Sprint's top competitors have been outpacing the company in terms of aggregate subscribers, but the real battle remains for spectrum. Verizon recently purchased spectrum from multiple cable companies, while AT&T purchased assets from Qualcomm (QCOM). AT&T was forced to abandon its acquisition of T-Mobile, the subsidiary of Deutsche Telekom, and as a result, we believe that Verizon now has a distinct advantage over AT&T in the so-called "spectrum battle."
Although AT&T has a more robust dividend yield of 5.3% compared to Verizon's 4.6%, we believe that the latter is a much better 'growth at a reasonable price' investment. Billionaire investor and long-time Forbes columnist Ken Fisher is one of AT&T's largest owners (check out Ken Fisher's latest picks).
Verizon and AT&T trade in lockstep on many measures, including beta, P/E and profit margins, but digging deeper into the valuation, we find that Verizon lags in other metrics for no apparent reason. Verizon trades at only 1.1x sales and 6.6x cash flow, while AT&T is at 1.6x and 8.8x cash flow. This is especially puzzling when you consider the long-term growth rates of the two companies, where Verizon is expected to grow earnings twice as fast -- at 12% annually -- over the next five years compared to AT&T.

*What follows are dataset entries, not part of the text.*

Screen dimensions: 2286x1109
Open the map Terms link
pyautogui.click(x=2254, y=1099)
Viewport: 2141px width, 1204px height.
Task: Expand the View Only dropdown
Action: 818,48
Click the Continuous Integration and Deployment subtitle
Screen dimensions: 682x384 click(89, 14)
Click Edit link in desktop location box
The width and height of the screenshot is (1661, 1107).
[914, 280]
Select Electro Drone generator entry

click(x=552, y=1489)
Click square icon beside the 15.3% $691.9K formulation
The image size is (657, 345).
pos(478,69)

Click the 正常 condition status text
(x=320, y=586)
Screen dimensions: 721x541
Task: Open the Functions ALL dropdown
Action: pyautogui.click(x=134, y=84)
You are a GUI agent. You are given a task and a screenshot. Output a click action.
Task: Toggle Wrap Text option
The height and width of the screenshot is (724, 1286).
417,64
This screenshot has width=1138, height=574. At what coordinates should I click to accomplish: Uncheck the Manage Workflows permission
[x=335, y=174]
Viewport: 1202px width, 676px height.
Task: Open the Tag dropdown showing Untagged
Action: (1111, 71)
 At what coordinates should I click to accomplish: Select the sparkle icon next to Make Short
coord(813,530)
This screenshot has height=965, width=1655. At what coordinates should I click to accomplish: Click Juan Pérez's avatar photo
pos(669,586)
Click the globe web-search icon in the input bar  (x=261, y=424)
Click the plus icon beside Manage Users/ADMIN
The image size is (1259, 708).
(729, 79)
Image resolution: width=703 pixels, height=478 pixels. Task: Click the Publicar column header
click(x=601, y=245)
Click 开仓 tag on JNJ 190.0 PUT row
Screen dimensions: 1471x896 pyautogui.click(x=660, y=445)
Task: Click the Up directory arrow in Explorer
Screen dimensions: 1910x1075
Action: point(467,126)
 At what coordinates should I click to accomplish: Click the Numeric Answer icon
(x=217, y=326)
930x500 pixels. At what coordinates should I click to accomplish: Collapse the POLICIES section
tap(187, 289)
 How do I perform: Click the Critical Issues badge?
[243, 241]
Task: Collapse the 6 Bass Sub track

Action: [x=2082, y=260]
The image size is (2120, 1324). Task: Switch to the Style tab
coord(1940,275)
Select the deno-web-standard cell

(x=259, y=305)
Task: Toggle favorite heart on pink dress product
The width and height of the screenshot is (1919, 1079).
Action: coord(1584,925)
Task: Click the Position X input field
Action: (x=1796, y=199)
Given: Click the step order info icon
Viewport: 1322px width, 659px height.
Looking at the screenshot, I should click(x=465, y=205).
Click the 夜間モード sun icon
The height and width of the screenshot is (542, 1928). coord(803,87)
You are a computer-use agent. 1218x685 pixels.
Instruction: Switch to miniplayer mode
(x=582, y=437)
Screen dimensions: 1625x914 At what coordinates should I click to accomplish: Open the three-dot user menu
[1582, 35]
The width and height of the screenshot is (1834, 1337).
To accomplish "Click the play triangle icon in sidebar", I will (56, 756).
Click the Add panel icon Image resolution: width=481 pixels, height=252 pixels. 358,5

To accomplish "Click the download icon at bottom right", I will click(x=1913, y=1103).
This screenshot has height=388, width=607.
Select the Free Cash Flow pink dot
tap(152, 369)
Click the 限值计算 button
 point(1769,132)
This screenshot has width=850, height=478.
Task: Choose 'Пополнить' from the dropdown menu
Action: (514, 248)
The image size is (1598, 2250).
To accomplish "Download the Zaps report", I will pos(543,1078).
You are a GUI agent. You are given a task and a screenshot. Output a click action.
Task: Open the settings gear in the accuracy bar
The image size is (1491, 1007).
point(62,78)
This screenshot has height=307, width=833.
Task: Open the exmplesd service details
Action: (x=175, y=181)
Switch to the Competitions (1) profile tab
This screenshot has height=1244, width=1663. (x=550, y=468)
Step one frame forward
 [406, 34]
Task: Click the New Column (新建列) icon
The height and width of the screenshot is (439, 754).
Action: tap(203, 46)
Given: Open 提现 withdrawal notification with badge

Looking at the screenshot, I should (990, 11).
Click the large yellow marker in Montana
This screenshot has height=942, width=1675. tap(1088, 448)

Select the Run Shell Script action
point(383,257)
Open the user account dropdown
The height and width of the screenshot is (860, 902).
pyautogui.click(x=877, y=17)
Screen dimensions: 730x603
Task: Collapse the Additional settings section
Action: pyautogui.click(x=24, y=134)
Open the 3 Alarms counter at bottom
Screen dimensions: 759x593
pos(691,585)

Sprint continues to post negative earnings, making it difficult to value on a conventional earnings basis. On a P/S basis, Sprint trades at a hefty discount to its peers, and even a discount to U.S. Cellular Corporation (USM). U.S. Cellular only operates in 26 states and is expected to grow long-term earnings at 5% annually, but manages to yield higher valuation metrics than Sprint. Sprint's P/S ratio is currently at 0.5x, while U.S. Cellular trades at 0.7x.
Assuming that Sprint gets some earnings stability thanks to acquisitions using Softbank's invested capital -- including the possible Clearwire acquisition -- its shares should easily trade more in line with peers, and a 0.7x P/S on next year's sales puts the stock's upside at nearly 50% from current levels.